人が本当にその作品に価値を感じて、買ってくれるんならありがたいけど、これはギャラリーの戦略ですよね。もうギャラリストの良心にかかっている。
僕はおかげさまで信頼し合える人たちと仕事ができていますし、今後も本物の人たちとしか付き合わない。だって、僕は本物になりたいから。

その作品に価値があるかどうか、という判断基準は、指標があるわけでないので、アートの世界では非常に難しいですが、自分の作品を心から認めてくれて、価値をより高めてくれるような理解者、仲間をどんどん増やしていくことも大切だと思います。


★僕の作品はすべて僕自身の投影

――山本さんにとって、本物の芸術家とはなんでしょう?

山本:嘘つかないということかな。やりたいことしかやらないというか。これやったら売れると思っても、自分の心が乗らなかったら、そっちにいかないという信念があるかないかです。いつかは誰かが認めてくれる、良いと思ってくれると信じるしかない。
売るためのギャラリストや周りの言葉で左右されて、作品がコロコロ変わる人は本物のアーティストではないと思います。難しい世界ですけどね。

――今後やりたいことは?

山本:20歳の頃から思っていたことですが、新しい書道界をつくること。師匠が言ったことをそのままやる、弟子のような根性ではなく、各自が一人のアーティストとして、バラバラで自由な表現をして、それがOKだといえる世界。

でも、実際にはもう達成しているので、僕はもう明日いなくなっても平気かな(笑)。でも、さらに高みを目指していきたいですね。

――最後に、山本さんにとって、アートとは?

山本:…自分自身の「中身」ですかね。
自分が思っていることや心の中にある事象、記憶やその時々の思いを生涯作っていたら幸せです。「うごく木」もそうですが、僕は作品を通して、自分自身の姿を映し出しているんです。それが「書く」ということだと思っています。

さきほどエピソードとしてお話しした「ホネ」か、「フロ」とか、「のりもの」は、それらは自分にとって心のめちゃくちゃ深いところに沈んでいたものを、取り出してみせたテーマなんですね。
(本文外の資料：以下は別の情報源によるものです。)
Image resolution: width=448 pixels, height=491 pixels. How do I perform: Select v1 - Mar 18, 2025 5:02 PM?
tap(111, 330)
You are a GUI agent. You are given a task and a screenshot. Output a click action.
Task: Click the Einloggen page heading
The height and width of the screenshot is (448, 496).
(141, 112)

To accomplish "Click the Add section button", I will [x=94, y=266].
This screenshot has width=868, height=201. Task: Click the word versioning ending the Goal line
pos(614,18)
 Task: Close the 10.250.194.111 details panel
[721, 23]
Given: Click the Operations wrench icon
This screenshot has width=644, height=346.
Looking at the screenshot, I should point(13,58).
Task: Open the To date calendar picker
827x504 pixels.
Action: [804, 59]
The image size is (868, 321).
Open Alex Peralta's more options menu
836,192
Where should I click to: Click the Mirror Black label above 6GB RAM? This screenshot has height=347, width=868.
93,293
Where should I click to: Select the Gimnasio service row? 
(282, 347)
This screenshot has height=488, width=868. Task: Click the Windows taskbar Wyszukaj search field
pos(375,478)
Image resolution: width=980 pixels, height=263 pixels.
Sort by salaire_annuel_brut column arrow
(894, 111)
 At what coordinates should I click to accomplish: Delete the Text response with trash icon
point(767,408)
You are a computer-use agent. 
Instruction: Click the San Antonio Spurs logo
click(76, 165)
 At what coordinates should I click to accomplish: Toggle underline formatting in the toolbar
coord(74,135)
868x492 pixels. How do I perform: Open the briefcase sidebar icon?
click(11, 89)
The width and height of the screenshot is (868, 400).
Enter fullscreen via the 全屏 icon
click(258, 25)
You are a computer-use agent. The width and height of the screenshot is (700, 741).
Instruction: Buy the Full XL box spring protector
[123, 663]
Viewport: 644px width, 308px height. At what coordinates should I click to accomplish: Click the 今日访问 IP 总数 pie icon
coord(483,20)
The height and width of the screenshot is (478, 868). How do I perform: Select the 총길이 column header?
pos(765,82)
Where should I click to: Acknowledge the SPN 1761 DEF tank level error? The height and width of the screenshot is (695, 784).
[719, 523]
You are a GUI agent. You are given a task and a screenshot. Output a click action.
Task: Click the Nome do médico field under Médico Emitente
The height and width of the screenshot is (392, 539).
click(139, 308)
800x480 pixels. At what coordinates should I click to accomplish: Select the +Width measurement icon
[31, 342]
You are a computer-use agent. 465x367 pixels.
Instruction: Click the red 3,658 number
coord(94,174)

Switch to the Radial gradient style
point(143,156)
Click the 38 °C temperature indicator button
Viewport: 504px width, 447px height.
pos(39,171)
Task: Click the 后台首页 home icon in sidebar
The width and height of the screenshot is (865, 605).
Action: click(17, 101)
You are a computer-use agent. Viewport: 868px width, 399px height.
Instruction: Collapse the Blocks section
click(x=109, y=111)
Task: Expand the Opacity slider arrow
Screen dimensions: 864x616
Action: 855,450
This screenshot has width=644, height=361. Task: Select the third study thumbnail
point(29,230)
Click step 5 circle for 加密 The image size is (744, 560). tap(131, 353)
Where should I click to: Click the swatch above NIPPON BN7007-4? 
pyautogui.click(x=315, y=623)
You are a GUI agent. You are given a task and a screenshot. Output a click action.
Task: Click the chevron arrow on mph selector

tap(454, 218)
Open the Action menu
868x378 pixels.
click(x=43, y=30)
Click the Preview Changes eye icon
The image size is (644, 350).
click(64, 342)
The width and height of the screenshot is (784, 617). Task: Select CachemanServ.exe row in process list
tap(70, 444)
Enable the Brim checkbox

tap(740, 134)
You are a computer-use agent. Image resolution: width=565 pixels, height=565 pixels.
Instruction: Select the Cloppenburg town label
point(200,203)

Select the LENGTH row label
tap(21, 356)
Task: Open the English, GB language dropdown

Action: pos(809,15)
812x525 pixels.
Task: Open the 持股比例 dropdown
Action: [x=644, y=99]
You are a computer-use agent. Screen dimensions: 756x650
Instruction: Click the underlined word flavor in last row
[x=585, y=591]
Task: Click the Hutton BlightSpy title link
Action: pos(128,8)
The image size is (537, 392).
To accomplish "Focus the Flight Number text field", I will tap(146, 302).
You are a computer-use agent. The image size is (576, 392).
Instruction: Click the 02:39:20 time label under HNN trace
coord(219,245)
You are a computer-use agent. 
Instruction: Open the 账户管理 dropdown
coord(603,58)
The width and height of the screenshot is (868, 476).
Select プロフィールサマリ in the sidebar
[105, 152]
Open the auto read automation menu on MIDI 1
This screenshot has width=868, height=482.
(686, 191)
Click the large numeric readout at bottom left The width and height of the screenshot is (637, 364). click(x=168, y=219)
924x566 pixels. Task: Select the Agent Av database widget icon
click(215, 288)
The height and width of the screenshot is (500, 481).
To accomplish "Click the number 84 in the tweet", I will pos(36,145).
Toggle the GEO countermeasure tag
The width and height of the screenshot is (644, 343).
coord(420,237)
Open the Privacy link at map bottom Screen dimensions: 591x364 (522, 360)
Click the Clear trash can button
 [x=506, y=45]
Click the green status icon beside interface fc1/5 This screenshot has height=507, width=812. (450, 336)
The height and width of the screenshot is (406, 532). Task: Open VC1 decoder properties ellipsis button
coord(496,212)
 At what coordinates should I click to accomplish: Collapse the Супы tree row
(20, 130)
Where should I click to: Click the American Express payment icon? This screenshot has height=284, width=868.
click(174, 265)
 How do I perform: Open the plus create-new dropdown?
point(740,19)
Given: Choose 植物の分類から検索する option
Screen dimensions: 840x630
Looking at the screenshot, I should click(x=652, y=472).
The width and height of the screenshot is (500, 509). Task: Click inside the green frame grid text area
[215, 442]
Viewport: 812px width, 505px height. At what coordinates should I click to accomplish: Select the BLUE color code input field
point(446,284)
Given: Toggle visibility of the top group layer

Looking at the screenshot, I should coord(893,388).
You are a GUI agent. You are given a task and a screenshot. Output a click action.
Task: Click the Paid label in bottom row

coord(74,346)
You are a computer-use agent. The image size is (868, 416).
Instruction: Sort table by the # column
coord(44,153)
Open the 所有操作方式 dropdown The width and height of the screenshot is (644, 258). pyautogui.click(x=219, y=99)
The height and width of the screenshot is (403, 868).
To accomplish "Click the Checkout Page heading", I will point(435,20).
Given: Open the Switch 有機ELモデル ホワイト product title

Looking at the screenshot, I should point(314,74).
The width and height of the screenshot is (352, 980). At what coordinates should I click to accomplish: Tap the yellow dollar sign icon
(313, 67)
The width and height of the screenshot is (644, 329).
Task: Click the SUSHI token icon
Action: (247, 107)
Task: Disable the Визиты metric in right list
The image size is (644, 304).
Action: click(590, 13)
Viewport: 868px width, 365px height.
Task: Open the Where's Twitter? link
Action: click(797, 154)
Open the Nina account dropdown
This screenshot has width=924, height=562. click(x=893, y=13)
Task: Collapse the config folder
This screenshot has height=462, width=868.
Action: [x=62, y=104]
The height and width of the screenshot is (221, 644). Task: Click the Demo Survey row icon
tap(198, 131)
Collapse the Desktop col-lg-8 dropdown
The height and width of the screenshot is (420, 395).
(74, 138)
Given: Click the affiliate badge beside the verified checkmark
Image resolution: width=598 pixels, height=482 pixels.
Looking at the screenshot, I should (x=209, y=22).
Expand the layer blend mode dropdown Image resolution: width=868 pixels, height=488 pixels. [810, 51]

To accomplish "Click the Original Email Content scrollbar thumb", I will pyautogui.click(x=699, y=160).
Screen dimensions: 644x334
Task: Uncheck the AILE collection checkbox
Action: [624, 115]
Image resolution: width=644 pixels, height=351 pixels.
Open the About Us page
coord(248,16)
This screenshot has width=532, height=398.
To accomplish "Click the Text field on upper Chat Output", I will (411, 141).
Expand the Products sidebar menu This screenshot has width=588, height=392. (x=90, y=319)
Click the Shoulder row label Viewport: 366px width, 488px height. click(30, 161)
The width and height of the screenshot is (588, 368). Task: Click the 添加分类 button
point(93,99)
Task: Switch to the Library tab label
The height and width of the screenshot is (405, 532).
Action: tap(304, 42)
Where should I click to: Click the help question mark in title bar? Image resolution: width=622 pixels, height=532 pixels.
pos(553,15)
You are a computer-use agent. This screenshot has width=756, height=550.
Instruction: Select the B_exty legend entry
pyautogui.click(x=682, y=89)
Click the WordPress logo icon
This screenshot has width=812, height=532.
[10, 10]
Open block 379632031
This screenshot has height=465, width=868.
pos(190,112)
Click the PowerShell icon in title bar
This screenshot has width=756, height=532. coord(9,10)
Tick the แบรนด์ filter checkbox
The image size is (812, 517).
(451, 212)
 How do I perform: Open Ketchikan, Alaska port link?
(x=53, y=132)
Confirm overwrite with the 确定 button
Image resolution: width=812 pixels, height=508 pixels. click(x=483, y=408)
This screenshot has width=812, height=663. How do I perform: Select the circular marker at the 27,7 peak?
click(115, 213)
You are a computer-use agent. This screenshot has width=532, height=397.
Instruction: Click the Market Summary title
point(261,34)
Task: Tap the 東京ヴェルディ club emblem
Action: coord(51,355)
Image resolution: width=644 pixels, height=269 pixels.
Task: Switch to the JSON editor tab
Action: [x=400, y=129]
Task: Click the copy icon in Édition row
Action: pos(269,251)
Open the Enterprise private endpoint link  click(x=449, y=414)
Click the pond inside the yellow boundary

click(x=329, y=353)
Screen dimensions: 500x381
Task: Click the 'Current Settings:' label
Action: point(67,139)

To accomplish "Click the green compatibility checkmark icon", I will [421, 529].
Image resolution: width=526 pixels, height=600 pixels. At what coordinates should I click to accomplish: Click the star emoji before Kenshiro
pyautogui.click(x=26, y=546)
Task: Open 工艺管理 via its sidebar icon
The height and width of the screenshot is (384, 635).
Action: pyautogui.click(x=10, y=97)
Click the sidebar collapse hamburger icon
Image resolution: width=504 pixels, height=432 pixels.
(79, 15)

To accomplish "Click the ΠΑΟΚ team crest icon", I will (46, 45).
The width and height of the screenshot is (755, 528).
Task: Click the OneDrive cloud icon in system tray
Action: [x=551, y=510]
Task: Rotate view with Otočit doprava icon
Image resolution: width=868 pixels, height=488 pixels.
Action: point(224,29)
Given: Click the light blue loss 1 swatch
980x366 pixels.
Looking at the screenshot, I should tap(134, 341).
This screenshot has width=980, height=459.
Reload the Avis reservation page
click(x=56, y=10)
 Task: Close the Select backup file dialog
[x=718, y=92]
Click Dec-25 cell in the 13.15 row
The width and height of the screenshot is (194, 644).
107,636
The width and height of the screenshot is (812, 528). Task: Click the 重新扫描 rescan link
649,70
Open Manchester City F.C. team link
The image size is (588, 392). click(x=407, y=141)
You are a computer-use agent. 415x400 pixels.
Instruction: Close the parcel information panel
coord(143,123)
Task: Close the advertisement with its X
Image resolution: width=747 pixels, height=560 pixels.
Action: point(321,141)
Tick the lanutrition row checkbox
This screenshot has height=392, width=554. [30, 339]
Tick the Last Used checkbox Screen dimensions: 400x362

こうしたことは、シュルレアリスムと言って、20世紀の前半からすでに行われてきたことなんですが、そのテーマを見つけるのに長い時間心の中を旅していないといけないのです。

数ヶ月、半年、一年、二年と付き合っていけるテーマを複数見つけられれば、いつのまにか、ずっと異なる作品を幾つも幾つも作り続けていける状態になっている。
それが僕的には飽きないし、楽しい。アートはだから生活の根源にあるものだと思います。

そうしたテーマが日々の生活において、心に湧いてくるのを待って、浮かんできたらすぐさま掬い上げて、新しい作品として、目の前に表していく。すなわち、それぞれを現在の僕自身の中身として、同時代の世の中に送り出していく。その作業の連続が、僕にとってのアートワールドとの関わり方なのかなと思って、やっています。